Researchers performed MRI scans on the sacroiliac joints of 22 military recruits before and after six weeks of intense, uniform physical training. Three blinded, trained readers scored BME and structural lesions on the scans. At baseline, 40.9 percent of the recruits presented with at least one BME lesion; at week 6, the number increased to 50 percent. In the recruits who had BME, the mean number of lesions at baseline was 2.4, which rose to 3.7 at week 6. In addition, at baseline, 22.7 percent of recruits had a positive MRI according to the Assessment of Spondyloarthritis (ASAS), which increased to 36.4 percent at follow-up. Structural lesions were observed at baseline in 36.4 percent of recruits, rising to 50 percent after six weeks of training.

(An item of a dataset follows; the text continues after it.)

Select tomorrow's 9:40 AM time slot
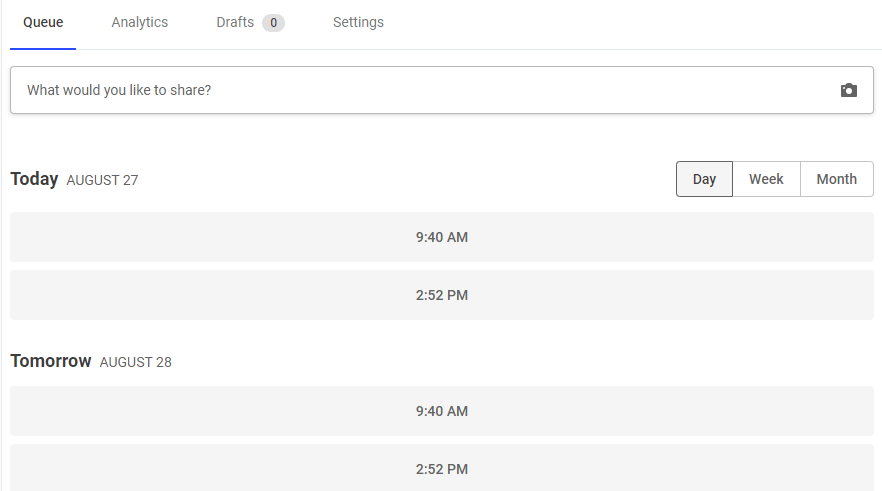 [442, 411]
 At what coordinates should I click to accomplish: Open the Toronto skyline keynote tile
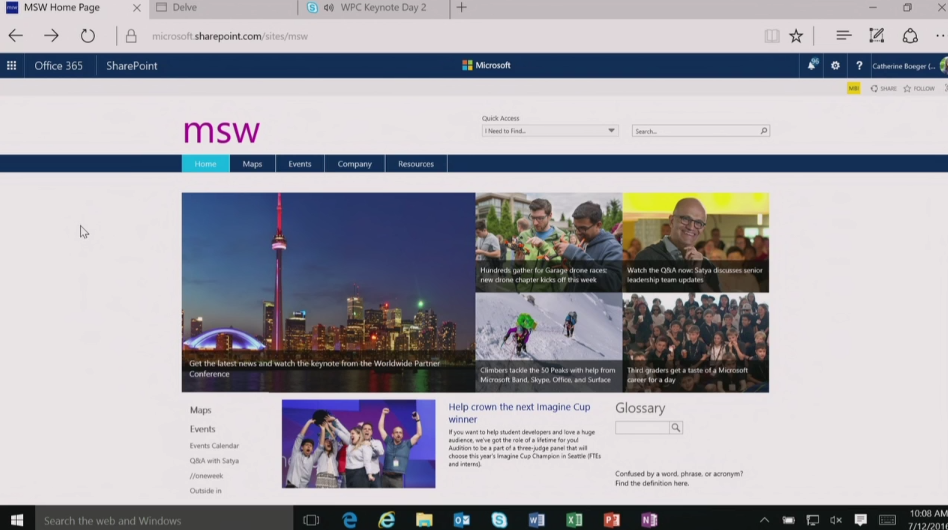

The researchers stressed the high prevalence of lesions at baseline and the high proportion of participants who met the ASAS definition of an MRI positive for sacroiliitis.
“Since non-SpA patients can have SpA-like MRI lesions, setting the appropriate clinical indication for imaging is very important,” Dr. Renson said. “MRI can strengthen or weaken your suspicion of SpA, but does not give you 100 percent certainty.”